┌─ Document
Luther et le pèlerinage
Pour Luther (1483-1546), seule la foi peut sauver l’homme, et non pas ses œuvres, aussi bonnes soient-elles. Le pèlerinage ne peut alors être un moyen de sanctification et de justification, tel que le vécurent des foules de pèlerins durant tout le Moyen Âge. D’autant moins lorsqu’il est le prétexte à des abus, soit de la part de l’Église, soit à cause des superstitions dont il s’est peu à peu entouré. En réalité, Luther condamne moins le pèlerinage en lui-même, que l’esprit dans lequel il est souvent accompli. Une mise en garde qui n’est pas sans rappeler d’ailleurs celles des Pères de l’Église, de saint Jérôme ou de saint Grégoire de Nysse.
La vraie Jérusalem
Heureusement, il y a encore des gens pieux parmi la noblesse. La plupart des nobles sont aujourd’hui si insolents et si dépravés, qu’ils excitent la colère du pauvre homme. S’ils voulaient être respectés, ils devraient avant tout respecter eux-mêmes Dieu et sa Parole. Qu’ils continuent à vivre ainsi dans l’orgueil, dans l’insolence, dans le mépris de toute vertu, et ils ne seront bientôt plus que des paysans ; ils le sont déjà quoiqu’ils portent encore le nom de nobles et le chapeau à plumes. Ils devraient cependant se souvenir de Münzer.
Je souhaite, honoré seigneur [=Jean de Hernberg], que ce petit livre, et d’autres qui lui ressemblent, touchent votre coeur, et que vous y fassiez un pèlerinage plus utile au salut que celui que vous avez fait autrefois à Jérusalem. Non que je méprise ces pèlerinages ; j’en ferais moi-même bien volontiers, si je pouvais, et j’aime toujours à en entendre parler ; mais je veux dire que nous ne les faisions pas dans un bon esprit. Quand j’allai à Rome, je courus comme un fou à travers toutes les églises, tous les couvents ; je crus tout ce que les imposteurs y avaient jamais inventé. J’y dis une dizaine de messes. [...]
Aujourd’hui, Dieu merci, nous avons les évangiles, les psaumes, et autres paroles de Dieu ; nous pouvons y faire des pèlerinages plus utiles, y visiter et contempler la véritable terre promise, la vraie Jérusalem, le vrai paradis.
└─
┌─ Données
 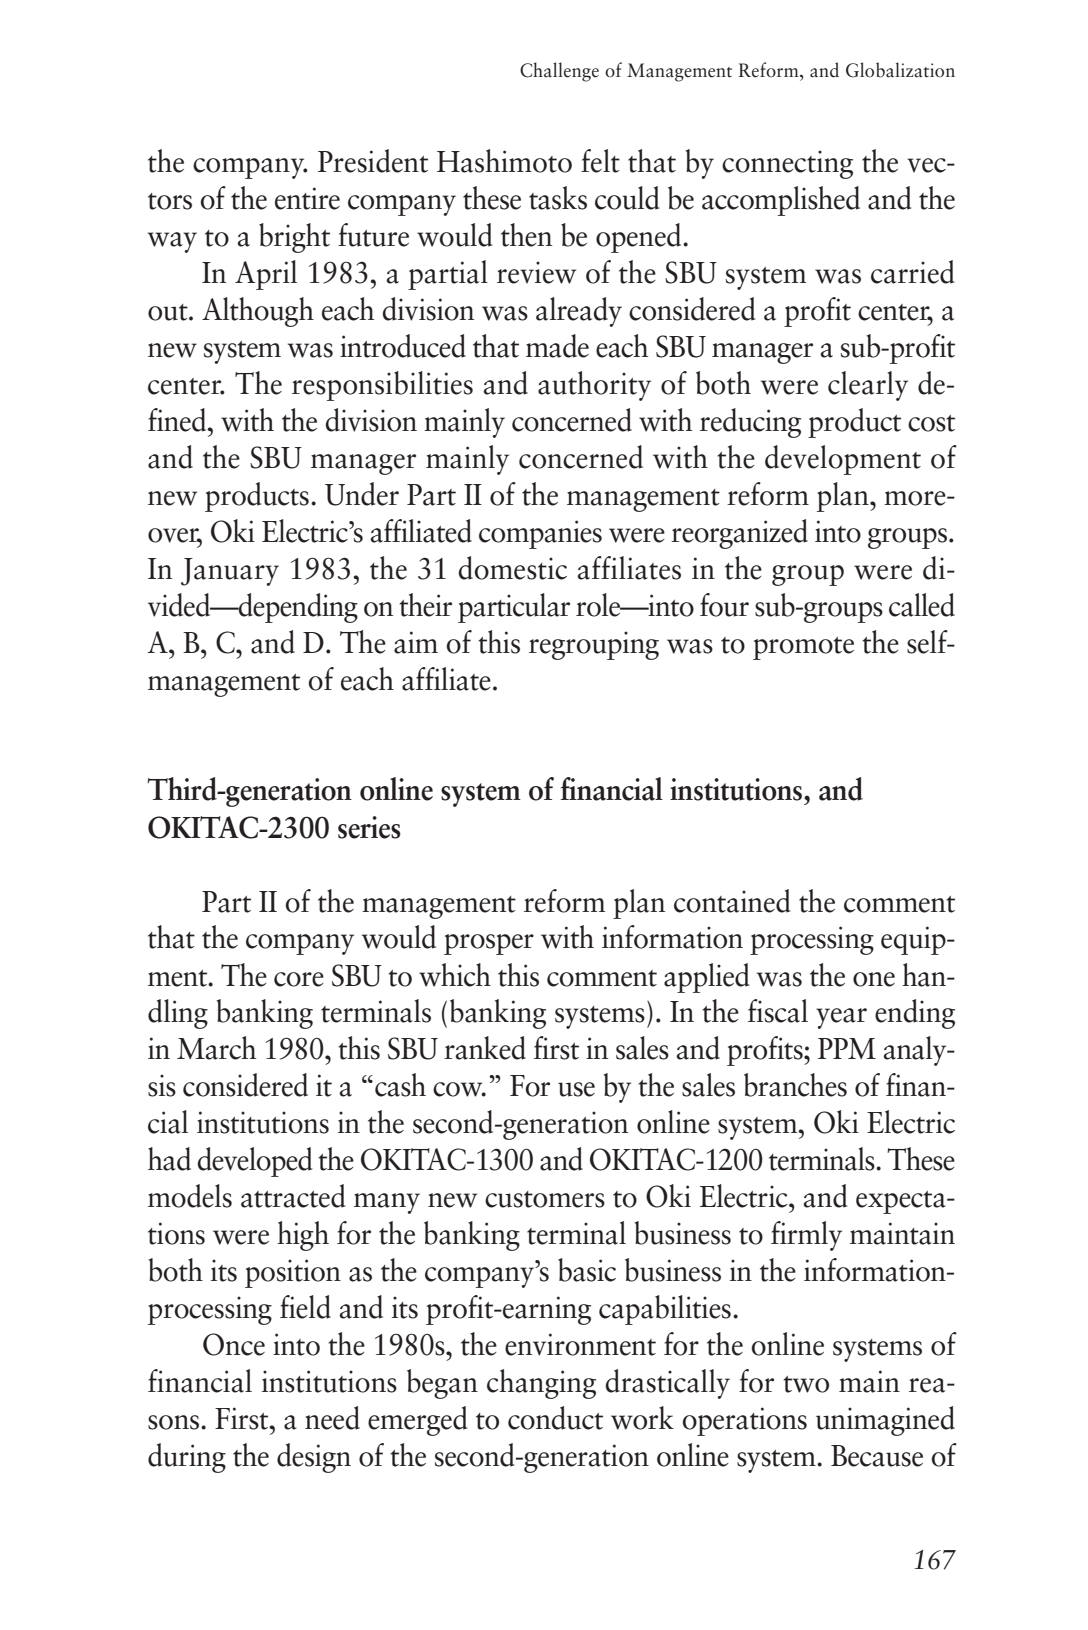 I want to click on design, so click(x=314, y=1458).
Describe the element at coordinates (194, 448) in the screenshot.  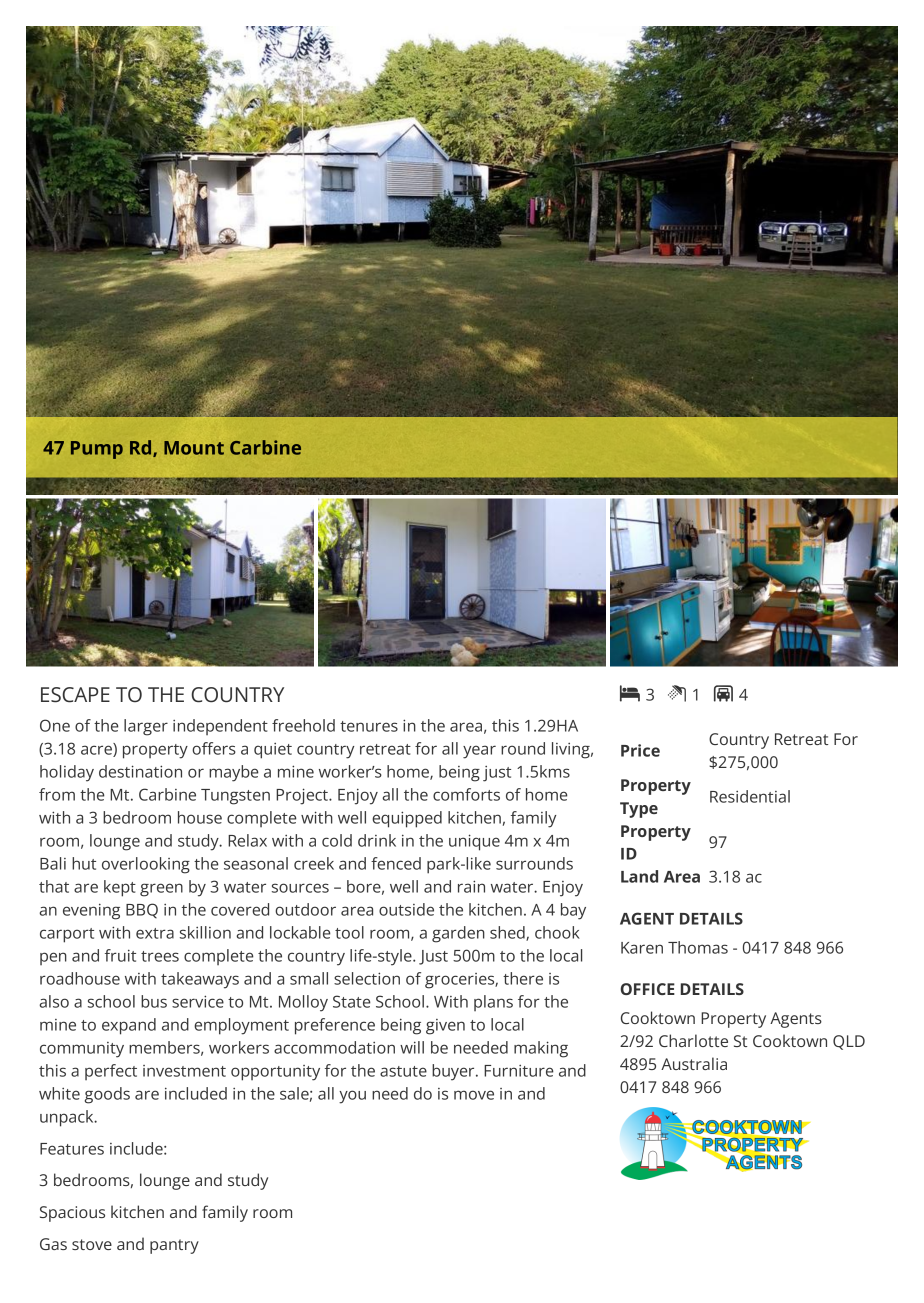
└─
▶ [Consignes]
1. Restitue sans modification le passage du texte sur Luther et le pèlerinage qui commence à "Je souhaite, honoré" et se termine à "le vrai paradis.".
2. Résume plus brièvement le paragraphe du texte sur Luther et le pèlerinage qui s'ouvre sur « Pour Luther (1483-1546) », en conservant ses faits essentiels.

▶ [Réponses]
1.
Je souhaite, honoré seigneur [=Jean de Hernberg], que ce petit livre, et d’autres qui lui ressemblent, touchent votre coeur, et que vous y fassiez un pèlerinage plus utile au salut que celui que vous avez fait autrefois à Jérusalem. Non que je méprise ces pèlerinages ; j’en ferais moi-même bien volontiers, si je pouvais, et j’aime toujours à en entendre parler ; mais je veux dire que nous ne les faisions pas dans un bon esprit. Quand j’allai à Rome, je courus comme un fou à travers toutes les églises, tous les couvents ; je crus tout ce que les imposteurs y avaient jamais inventé. J’y dis une dizaine de messes. [...]
Aujourd’hui, Dieu merci, nous avons les évangiles, les psaumes, et autres paroles de Dieu ; nous pouvons y faire des pèlerinages plus utiles, y visiter et contempler la véritable terre promise, la vraie Jérusalem, le vrai paradis.

2. Pour Luther (1483-1546), seule la foi sauve l'homme, pas ses œuvres. Le pèlerinage ne peut donc pas servir à la sanctification et à la justification, comme l'ont vécu des foules de pèlerins au Moyen Âge. C'est d'autant plus vrai lorsqu'il sert de prétexte à des abus de l'Église ou s'entoure de superstitions. Luther condamne en fait moins le pèlerinage que l'esprit dans lequel on l'accomplit souvent. Cette mise en garde rappelle celles des Pères de l'Église, de saint Jérôme ou de saint Grégoire de Nysse.